After Galway’s defeat to Waterford on Saturday, talk of whether Joe Canning will now retire has heated up, with some suggesting that the Tribesmen need some young blood.
Canning became the all-time hurling championship top scorer on Saturday in his side’s losing effort in the All-Ireland Hurling Championship qualifiers.
The 32-year-old has now hit 27-486 in his career, and many believe that now is the time for him to step down and let the young players challenge him for the title.
Former Galway hurler James Skehill is one of those that believes Canning will retire now, as he spoke to Off The Ball after the match on Saturday.
“I think the big thing today was the Joe thankfully got the record which was a big feat for him and congratulations to him,” Skehill said.
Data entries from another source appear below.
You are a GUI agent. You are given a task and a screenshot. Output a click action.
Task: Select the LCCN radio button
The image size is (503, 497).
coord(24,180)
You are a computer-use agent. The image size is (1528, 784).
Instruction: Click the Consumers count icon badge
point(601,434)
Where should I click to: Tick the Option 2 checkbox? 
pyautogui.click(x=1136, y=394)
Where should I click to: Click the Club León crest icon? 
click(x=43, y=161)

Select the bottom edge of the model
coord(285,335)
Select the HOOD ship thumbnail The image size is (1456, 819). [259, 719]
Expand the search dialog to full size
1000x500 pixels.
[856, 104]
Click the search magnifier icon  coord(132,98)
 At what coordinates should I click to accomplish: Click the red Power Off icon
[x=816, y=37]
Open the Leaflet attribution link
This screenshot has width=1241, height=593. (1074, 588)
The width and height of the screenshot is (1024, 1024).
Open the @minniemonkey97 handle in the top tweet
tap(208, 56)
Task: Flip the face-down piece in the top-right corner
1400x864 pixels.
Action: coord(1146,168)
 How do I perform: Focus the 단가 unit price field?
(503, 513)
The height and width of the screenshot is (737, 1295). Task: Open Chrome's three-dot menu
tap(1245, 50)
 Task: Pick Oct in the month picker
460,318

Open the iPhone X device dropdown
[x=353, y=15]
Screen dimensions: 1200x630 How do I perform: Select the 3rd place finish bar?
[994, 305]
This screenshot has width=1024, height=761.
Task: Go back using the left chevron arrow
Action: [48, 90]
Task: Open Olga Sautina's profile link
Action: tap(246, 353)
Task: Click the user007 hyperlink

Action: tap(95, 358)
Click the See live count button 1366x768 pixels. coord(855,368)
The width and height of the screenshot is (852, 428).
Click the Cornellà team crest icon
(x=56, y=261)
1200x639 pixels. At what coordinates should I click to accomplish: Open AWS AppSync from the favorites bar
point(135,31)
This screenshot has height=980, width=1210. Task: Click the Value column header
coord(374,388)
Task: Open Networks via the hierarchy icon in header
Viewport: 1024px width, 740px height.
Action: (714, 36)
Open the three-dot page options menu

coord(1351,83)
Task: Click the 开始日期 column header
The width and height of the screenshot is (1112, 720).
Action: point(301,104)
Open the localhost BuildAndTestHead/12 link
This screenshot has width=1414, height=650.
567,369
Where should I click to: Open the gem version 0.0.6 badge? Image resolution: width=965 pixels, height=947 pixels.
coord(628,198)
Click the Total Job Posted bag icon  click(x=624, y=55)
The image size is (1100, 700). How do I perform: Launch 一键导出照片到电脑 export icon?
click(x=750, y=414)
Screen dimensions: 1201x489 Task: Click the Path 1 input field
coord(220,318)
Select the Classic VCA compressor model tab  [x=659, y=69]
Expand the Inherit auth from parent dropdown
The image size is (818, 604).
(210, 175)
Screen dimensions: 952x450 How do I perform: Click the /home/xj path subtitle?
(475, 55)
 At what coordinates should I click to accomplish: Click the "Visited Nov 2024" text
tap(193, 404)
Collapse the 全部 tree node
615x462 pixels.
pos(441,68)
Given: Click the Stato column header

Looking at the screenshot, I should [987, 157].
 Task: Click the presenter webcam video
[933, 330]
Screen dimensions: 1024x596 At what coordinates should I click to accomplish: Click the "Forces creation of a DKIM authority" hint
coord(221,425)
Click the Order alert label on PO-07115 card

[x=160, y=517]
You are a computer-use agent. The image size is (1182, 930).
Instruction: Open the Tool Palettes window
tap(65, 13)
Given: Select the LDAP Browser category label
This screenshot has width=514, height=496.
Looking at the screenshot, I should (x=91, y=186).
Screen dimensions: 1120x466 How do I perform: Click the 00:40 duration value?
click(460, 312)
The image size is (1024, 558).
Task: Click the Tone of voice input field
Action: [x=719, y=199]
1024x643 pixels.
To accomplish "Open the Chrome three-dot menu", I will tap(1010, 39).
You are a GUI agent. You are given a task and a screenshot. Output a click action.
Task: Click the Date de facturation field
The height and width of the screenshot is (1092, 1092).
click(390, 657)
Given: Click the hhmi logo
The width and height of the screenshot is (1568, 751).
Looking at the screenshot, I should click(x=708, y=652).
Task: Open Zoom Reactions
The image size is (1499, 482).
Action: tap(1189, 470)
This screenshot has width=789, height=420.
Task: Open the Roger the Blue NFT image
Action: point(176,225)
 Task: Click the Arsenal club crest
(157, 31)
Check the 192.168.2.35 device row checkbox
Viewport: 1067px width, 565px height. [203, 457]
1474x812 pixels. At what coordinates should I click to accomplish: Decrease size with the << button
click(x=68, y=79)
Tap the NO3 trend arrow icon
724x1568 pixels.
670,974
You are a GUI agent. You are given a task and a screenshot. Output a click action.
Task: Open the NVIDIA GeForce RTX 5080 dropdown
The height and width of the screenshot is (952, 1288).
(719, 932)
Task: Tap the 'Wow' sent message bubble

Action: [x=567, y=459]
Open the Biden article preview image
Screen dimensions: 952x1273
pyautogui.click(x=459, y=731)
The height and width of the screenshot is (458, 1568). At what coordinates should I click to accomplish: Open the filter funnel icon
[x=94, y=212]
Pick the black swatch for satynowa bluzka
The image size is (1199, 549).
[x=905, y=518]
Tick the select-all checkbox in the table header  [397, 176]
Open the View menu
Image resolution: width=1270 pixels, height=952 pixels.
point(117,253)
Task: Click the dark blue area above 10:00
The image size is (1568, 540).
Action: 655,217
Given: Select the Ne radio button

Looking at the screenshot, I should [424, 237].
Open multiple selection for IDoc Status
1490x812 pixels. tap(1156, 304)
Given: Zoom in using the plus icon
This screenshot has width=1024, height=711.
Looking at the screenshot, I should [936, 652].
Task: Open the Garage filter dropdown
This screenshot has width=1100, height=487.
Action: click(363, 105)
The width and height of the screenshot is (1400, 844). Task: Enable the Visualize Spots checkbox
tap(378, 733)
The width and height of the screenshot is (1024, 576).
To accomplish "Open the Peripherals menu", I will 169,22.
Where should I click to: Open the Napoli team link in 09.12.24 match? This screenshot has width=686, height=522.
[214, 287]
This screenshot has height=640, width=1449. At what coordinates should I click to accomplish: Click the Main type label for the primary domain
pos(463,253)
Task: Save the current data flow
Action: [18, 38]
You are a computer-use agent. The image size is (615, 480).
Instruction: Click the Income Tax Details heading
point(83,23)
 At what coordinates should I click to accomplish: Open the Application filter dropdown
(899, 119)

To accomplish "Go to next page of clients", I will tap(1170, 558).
“But I am not sure how much time he has left in the Galway jersey. You look at the panel as a whole, I think it is in need of rejuvenation. It is in need of an injection of youth.
“I am not sure what evidence there was today that the same group can challenge for an All-Ireland next year.
“So, I think there is going to be a lot of soul searching done… and I’d say there could be three or four retirements in Galway at this stage.”
While many agree with Skehill, former Cork camogie player and current Dublin coach Sarah O’Donovan is not one of them.
Speaking on Monday’s OTB AM, O’Donovan suggested that talk of Canning’s retirement should be shelved.
“I don’t think Joe Canning has to go,” O’Donovan said. “Tom Brady is still playing at 40, and Joe was still pinging it past to Jason Flynn yesterday.
“Leave Joe alone! Joe doesn’t need to retire, and if we are chasing the best out of the game at this stage, we need to cop onto ourselves; Joe doesn’t need to go.”
For O’Donovan, seeing players like Canning continue to play will push future stars to improve and force the old guard out, rather than them deciding to simply retire.
“Hurling is such an amazing sport,” O’Donovan said. “There will be better players, that is the beauty of it. Joe now has set the standard, Henry Shefflin set it before him.
“There will be players that will emulate Joe, no more than Eoin Cody; exciting players coming through. It is always going to be the future in hurling.
“But that is why I am slow to say goodbye to these guys, because you need the new guys to see these guys to their absolute prime and keep pushing them.”